Today marks Day Five of Laralee’s trip to Idaho with the kids to visit her family. For the past few days I’ve always had stuff to do (work, going out with friends, New Year’s parties) but today has been pretty slow. I worked on taxes for a bit– whee!– but soon hit a wall because I don’t have all of the necessary paperwork. I guess I’ll have to wait for that particular pain.

Anyway, this evening I’ve been planning the curriculum for the second-grade science class La and I are going to teach this semester. Our first class is this Friday so we need a list of lessons, materials, and a general feel for how we’re going to fill an hour every Friday with interesting, fun, and educational science experiments. Should be fun.
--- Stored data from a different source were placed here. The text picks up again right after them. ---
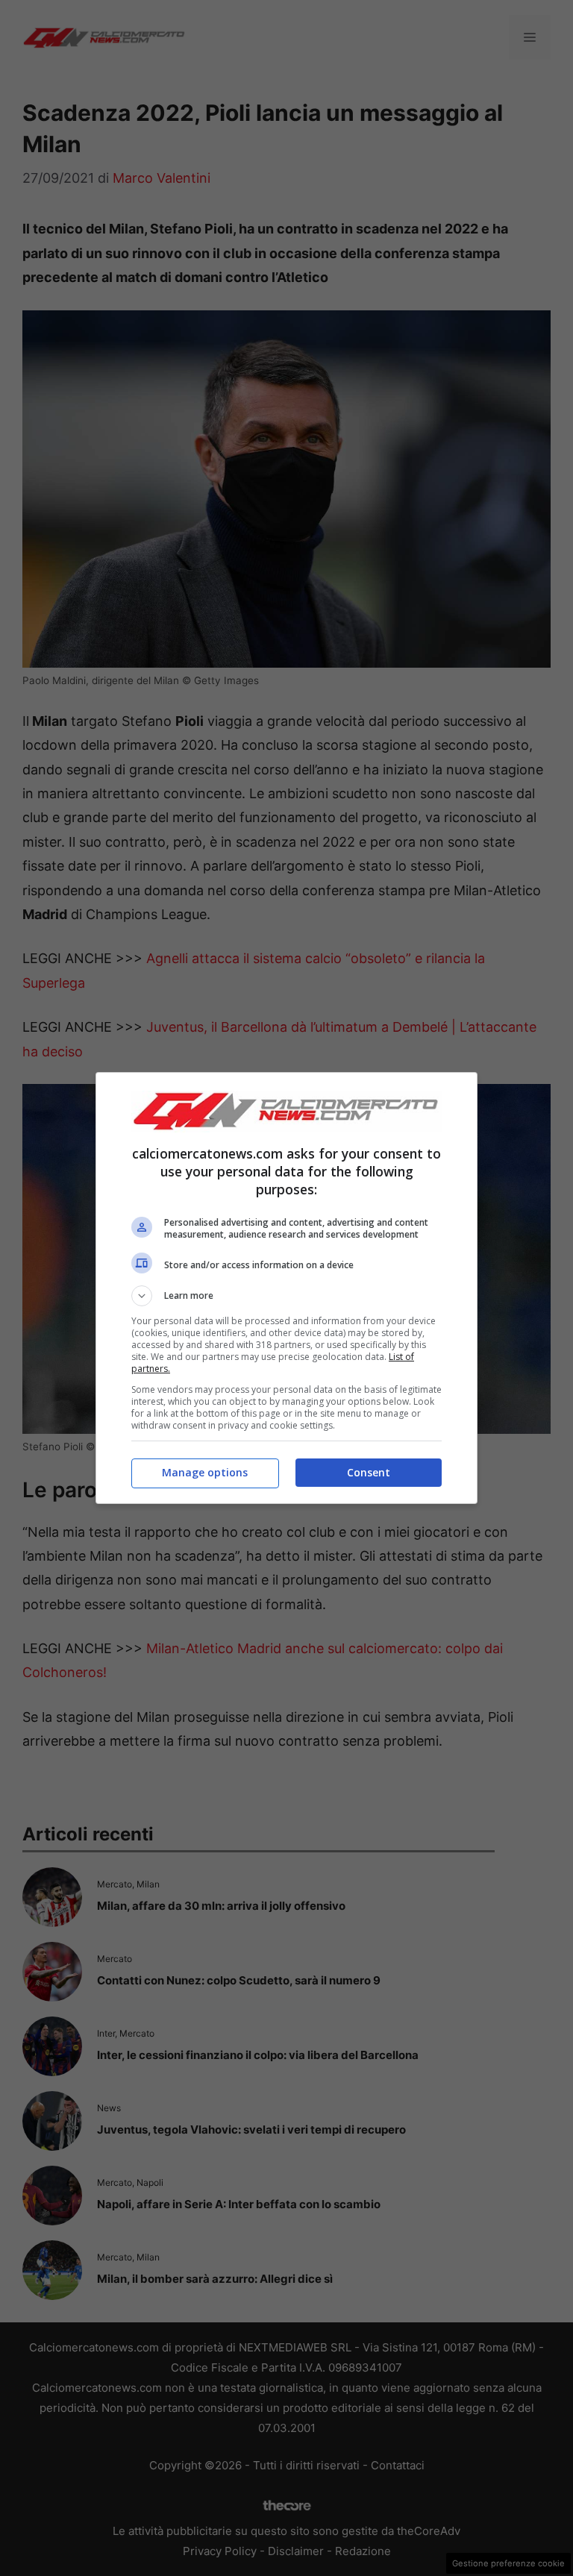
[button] (286, 1295)
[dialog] (287, 1288)
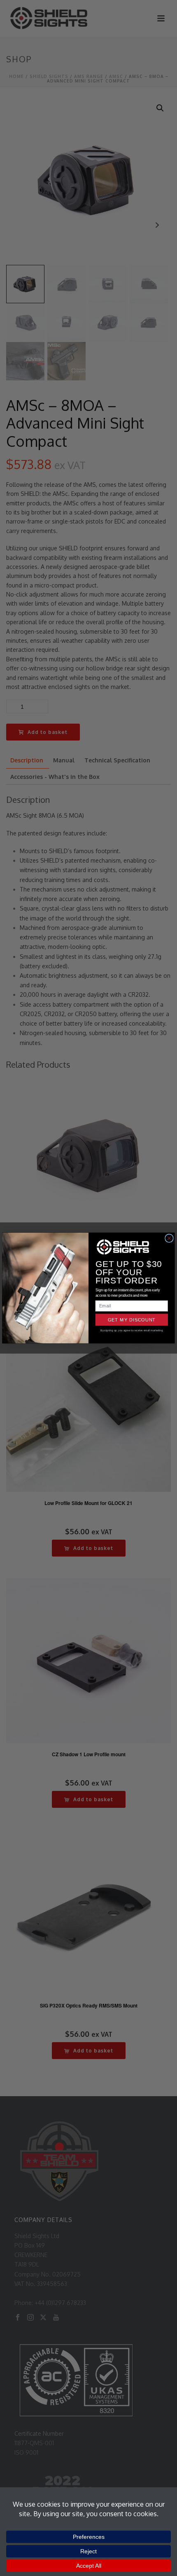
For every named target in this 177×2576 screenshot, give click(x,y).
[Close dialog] (169, 1238)
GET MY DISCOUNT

After a while of that I started poking around Wikipedia, because I wanted some ideas about topics we could discuss. I realized that since every article is heavily linked to related information, one can hop topic to topic pretty quickly, diving into either deep details about a particular thing, or hopping over into a completely different field. It’s actually quite fun, and this evening I’ve read about all sorts of esoteric things:

  • the Oort Cloud and Kuiper Belt
  • the Permian Extinction
  • the Antarctic Convergence Zone
  • the Pangaea supercontinent, and the ten or so that preceded it
  • what determines the timberline on a mountain
  • where the phrase “beating a dead horse” originated
  • why having a certain muscle attachment on the femur allowed early dinosaurs to dominate the biosphere
  • the “island of stability” in high atomic numbers
  • Of course not all of this will be useful for a group of a dozen second-graders, but it’s sure fun to learn something new. A day without learning something is truly a day wasted.